Well, per quanto concerne Milano Stars la mia opinione è che hanno costruito una squadra in estate e poi se ne sono ritrovati un'altra durante la stagione, un po' per scelte di rinforzi un po' per infortuni.
La prima delle due squadre aveva meno talento ma c'era un certo equilibrio tra chi cantava e chi portava la croce, che è sempre fondamentale.La seconda delle due squadre, quella che ha finito la stagione, aveva troppe protagoniste (anche un po' avanti negli anni) e poche se non nulle gregarie, nel senso buono del termine (cioè le giocatrici utili che si sacrificano a vantaggio del collettivo), per poter funzionare.
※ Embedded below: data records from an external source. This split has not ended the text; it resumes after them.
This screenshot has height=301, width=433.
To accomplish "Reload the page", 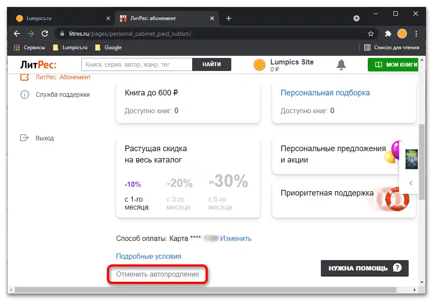I will pos(45,34).
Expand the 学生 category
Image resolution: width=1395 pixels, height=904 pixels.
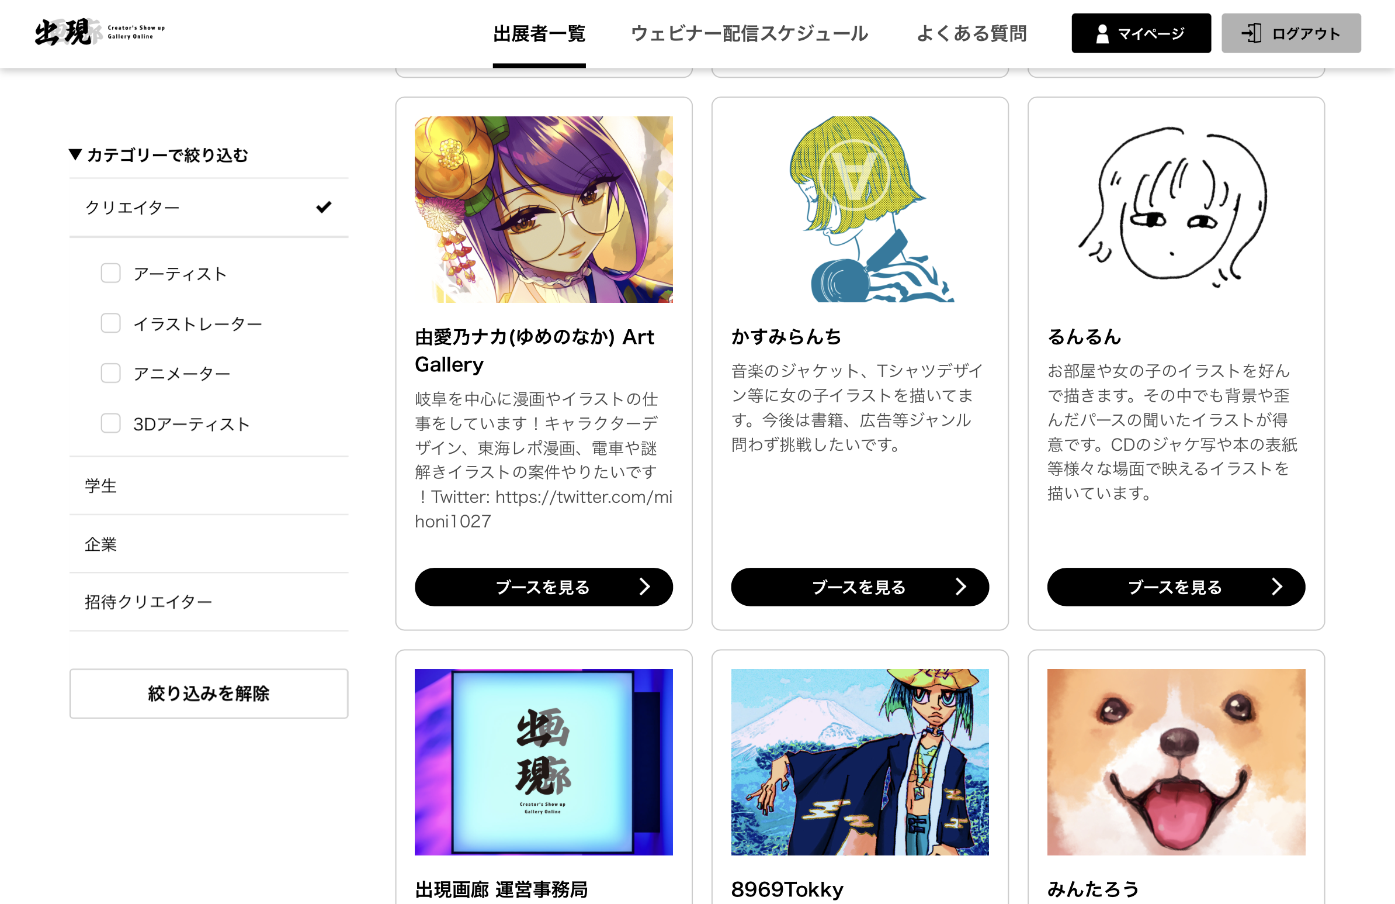click(x=209, y=486)
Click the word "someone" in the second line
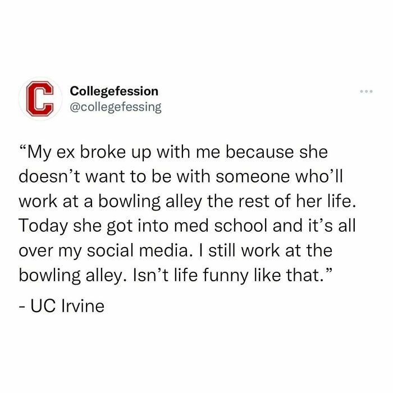Screen dimensions: 393x393 click(x=253, y=177)
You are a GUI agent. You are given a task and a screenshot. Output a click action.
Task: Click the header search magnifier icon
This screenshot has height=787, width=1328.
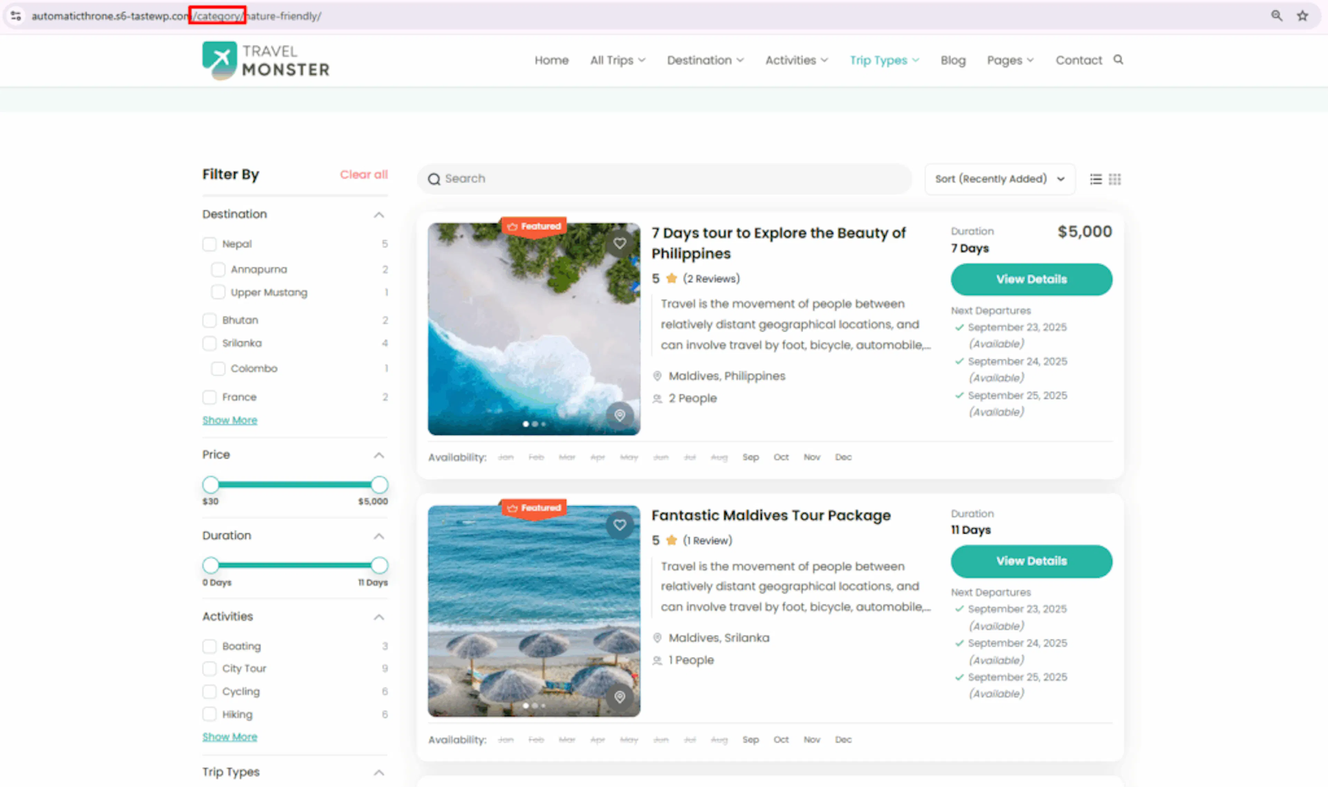pos(1118,59)
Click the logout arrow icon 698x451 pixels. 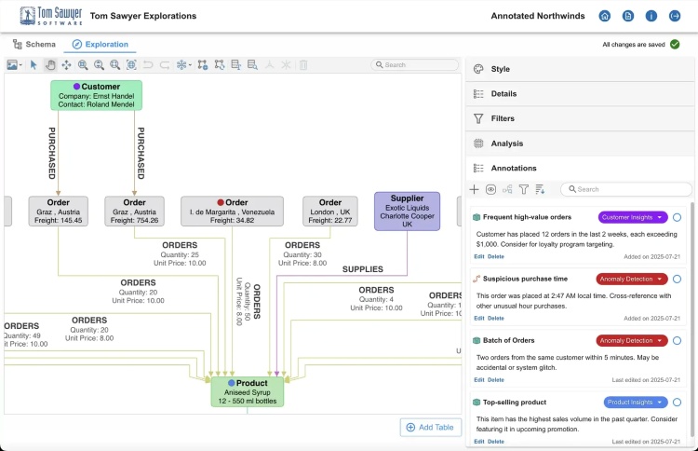(675, 16)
E logicamente i cambiamenti continui (ci sono stati mesi in cui non c'era mai lo stesso roster per due partite di fila) non hanno aiutato a creare un tessuto di squadra, a prescindere dalla volontà delle giocatrici.
In questo contesto, può darsi che un coach più esperto nell'arte di usare il bast... ehm, nella gestione di personalità di un certo calibro, avrebbe ottenuto più risultati, come si è visto in modo lampante lo scorso anno a Broni quando Diamanti è subentrato a Magagnoli, però rimaniamo nell'ambito delle ipotesi.